The main problem with shake diets is that, despite what the marketers claim – you DO feel hungry. So make sure you also drink plenty of water (with added fibre) and eat plenty of vegetables to take up those hunger pains.
Check out this online resource to help you
achieve your weight loss goals through diet
Talk to your GP or a dietician about which type of diet would suit you best.
There are some other pharmaceuticals and radical techniques that can help with extreme weight loss goals, but you need to see your GP for advice on these.
In general though, there is no such thing as a weight loss pill – certainly some supplements like iodine (seaweed), chromium and appetite suppressants can help, but these may only provide 5-10% of your weight loss. You need to put in the miles to get the rest!

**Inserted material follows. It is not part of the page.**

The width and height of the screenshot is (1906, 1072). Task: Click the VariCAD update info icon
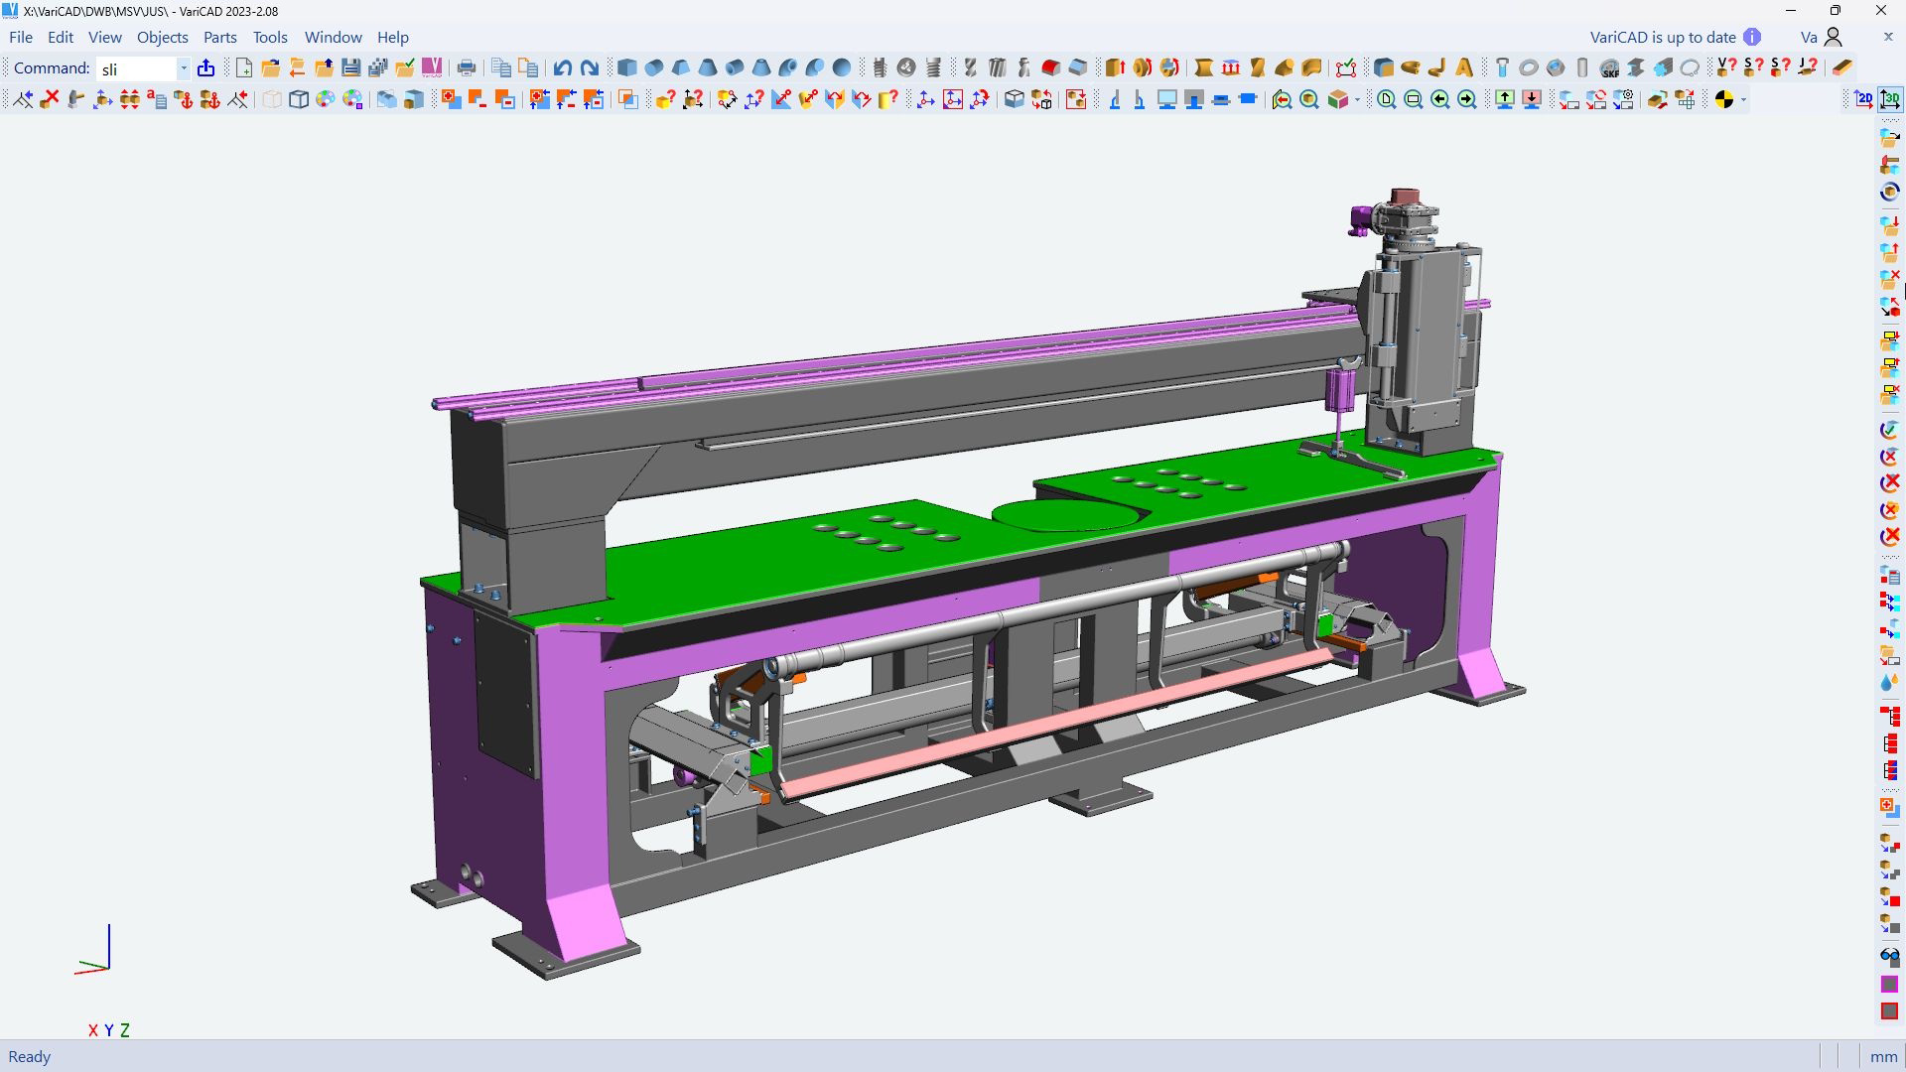click(x=1752, y=37)
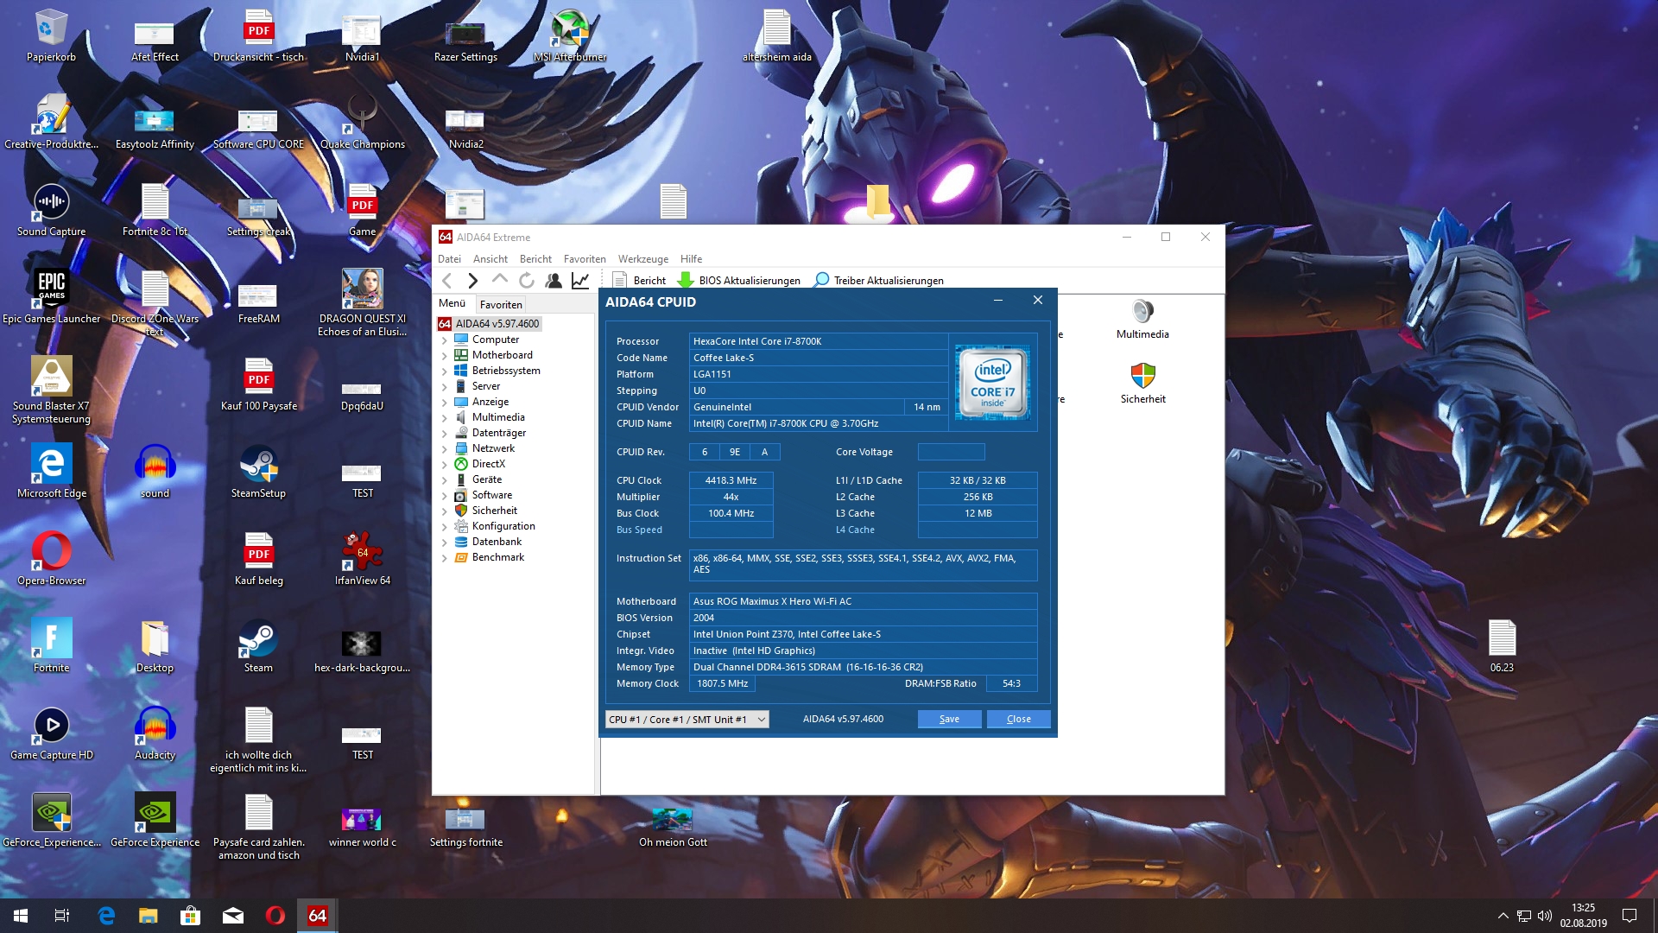Click the Intel Core i7 logo image
Viewport: 1658px width, 933px height.
(x=992, y=382)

The importance of exercise
Exercise is important for weight loss goals as it burns extra calories and builds muscle that increases your metabolic rate.

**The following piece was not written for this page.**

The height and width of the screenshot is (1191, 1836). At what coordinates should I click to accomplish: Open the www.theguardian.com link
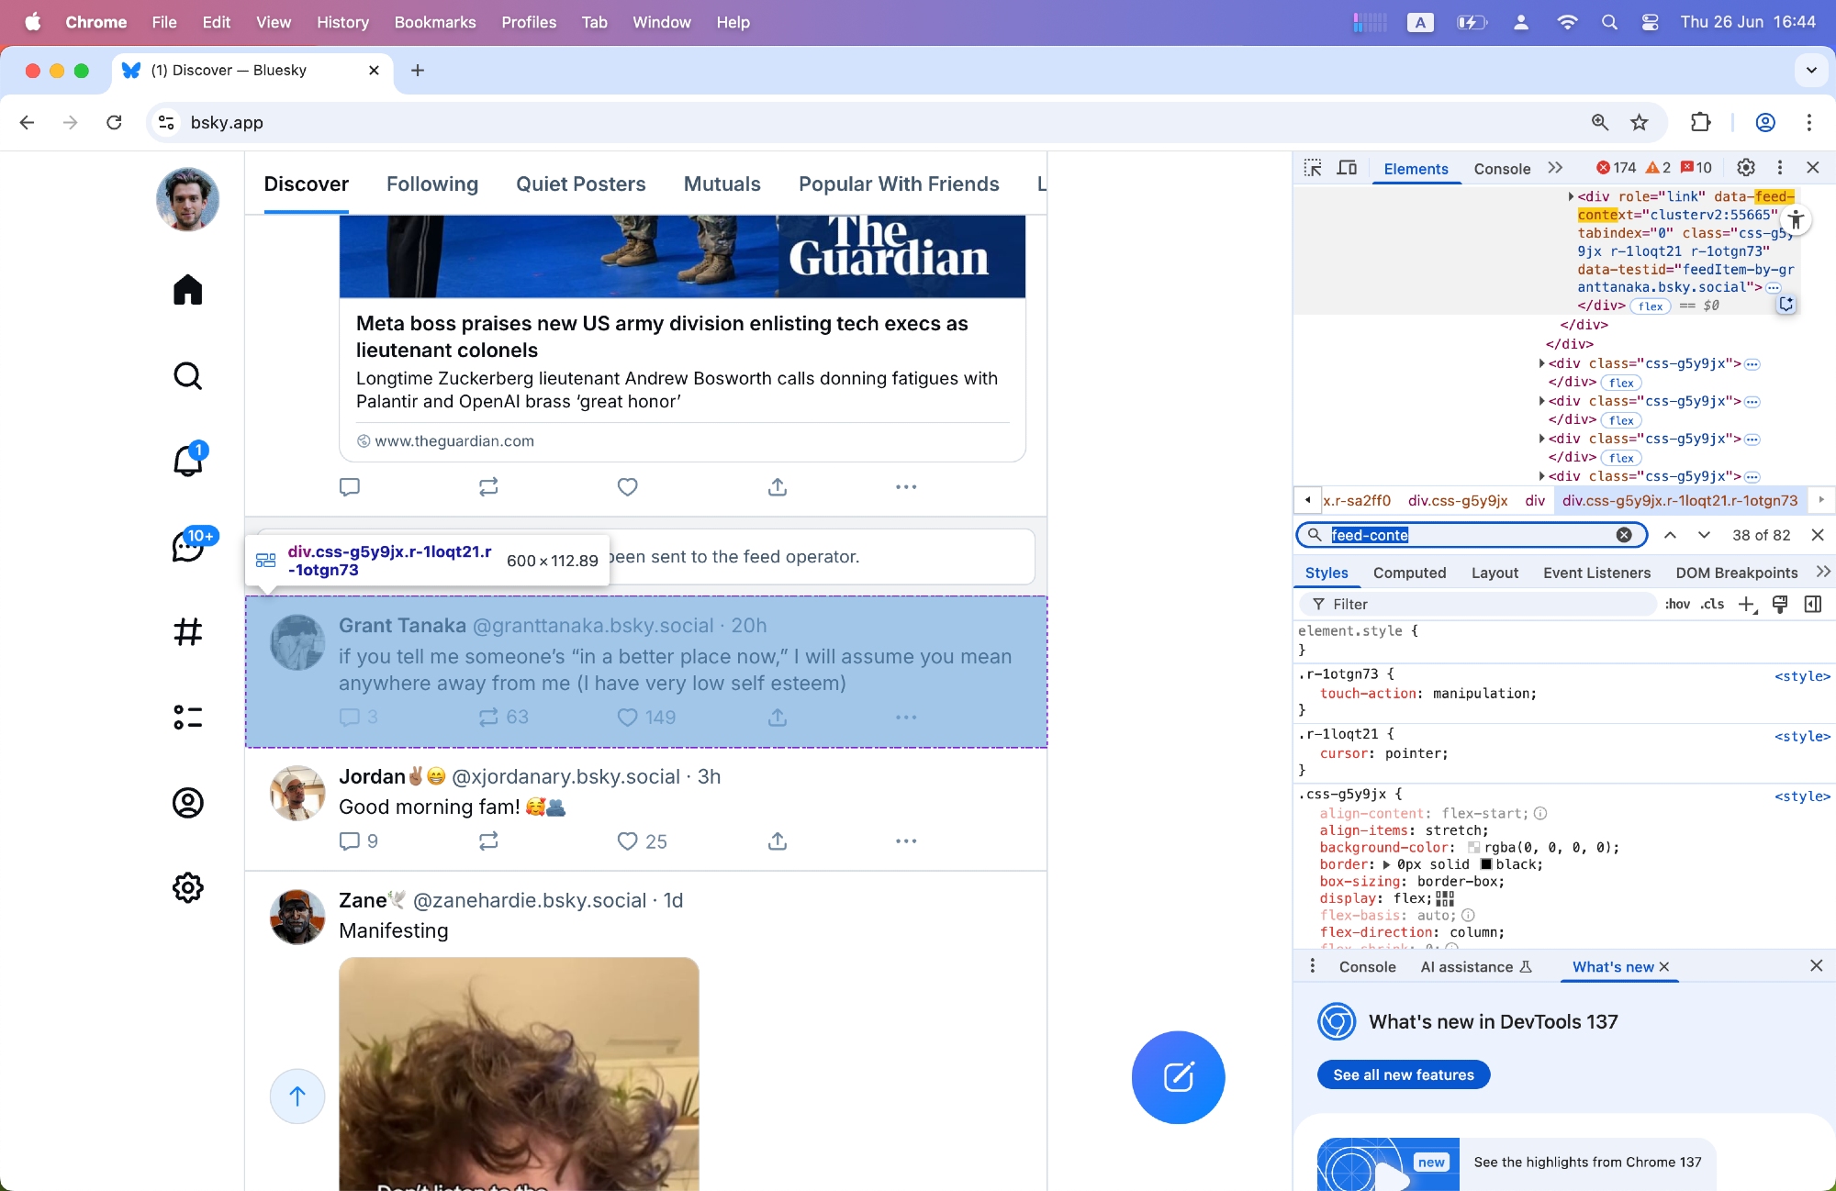tap(454, 441)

Both aerobic training (ie walking, swimming, cycling) and weights or resistance training have a role.
Follow the text link on the “Health Goals” tab to the page on “Fitness” to find out more.
Putting it all together
The key to setting and achieving healthy weight loss goals is to get the right balance of health eating [diet], aerobic exercise and weights/resistance training.
In a nutshell, to set and achieve your weight loss goals:
- Start by doing the Health Checklist in the ToolBOX and analysing your eating habits. At the same time, do the DIET MUST DOS of drinking 2L of water per day and taking supplements to minimise cravings – make sure you’re getting enough calcium, chromium, magnesium and zinc.

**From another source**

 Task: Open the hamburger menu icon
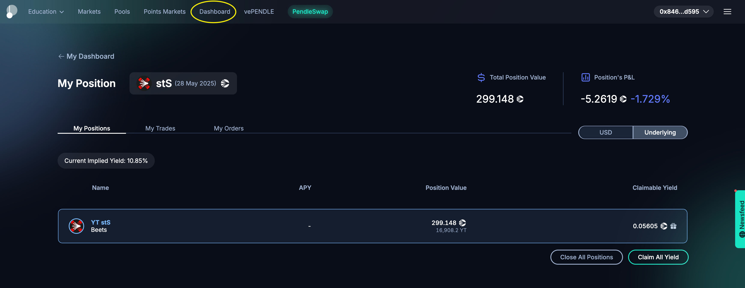[x=727, y=12]
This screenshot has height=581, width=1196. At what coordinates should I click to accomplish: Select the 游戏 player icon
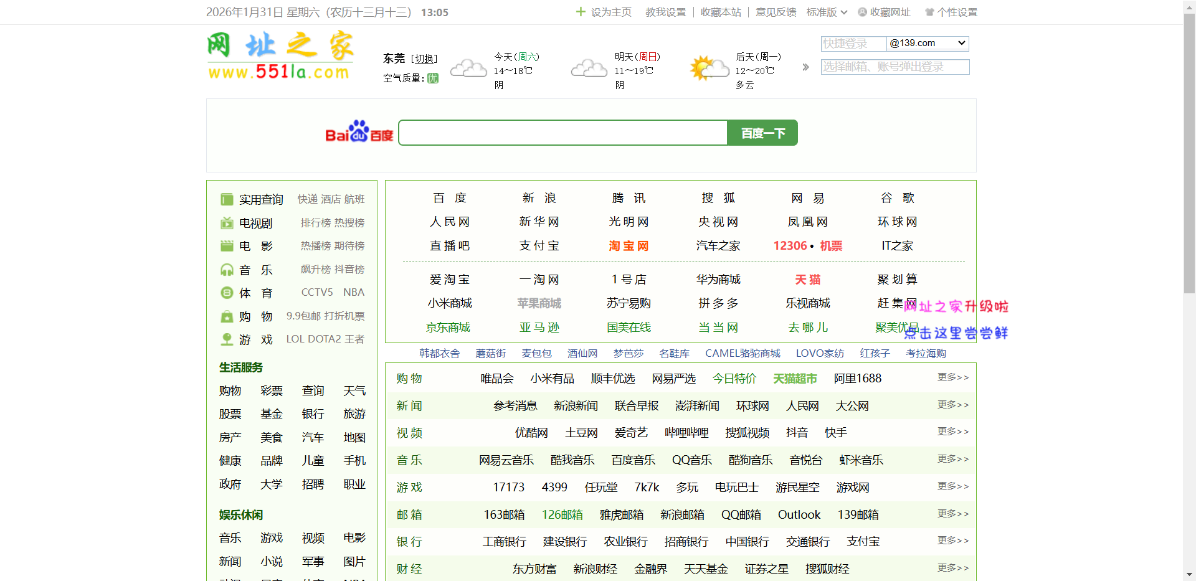tap(227, 339)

- Then aim for a daily calorie intake just under your basal metabolic rate and spread this over 5 to 6 small meals throughout the day. Always eat breakfast, and avoid eating within 2 hours of going to bed.
Aim for a low GI diet full of fibre, complex carbohydrates, vegetables and lean protein including Tuna. Spice up your diet with peppers/ chilli and drink green tea.
- Prepare a written menu of exactly what you’re going to eat and when – and stick to it! That way you know you’re only eating the calories you’ve targeted.
- Prepare an exercise program including both aerobic and resistance training.
Start with 10 minutes exercise per day alternating aerobic and resistance training sessions, and increase this every week until you are doing 30 minutes per day. Set your self strength and distance targets so you continue to improve your level of fitness.
And don’t forget that a journey of 1000 miles starts with the first step – you won’t lose 20 pounds overnight, but by setting realistic weight loss goals you can start losing weight now.
Set mini weight loss goals and milestones – 1 kg at a time. And as you achieve your first 1 kg weight loss, you’ll be motivated to achieve the next 1 kg and so on.
The best thing about weight loss goals is that you actually feel better – even after only a week or two! You’ll have more energy, more motivation and you’ll know that you are making a positive impact on your weight and your life.
And most importantly, you’ll feel in control of your weight – fine, you may not be at your ideal weight, but not you’re calling the shots with your weight loss goals.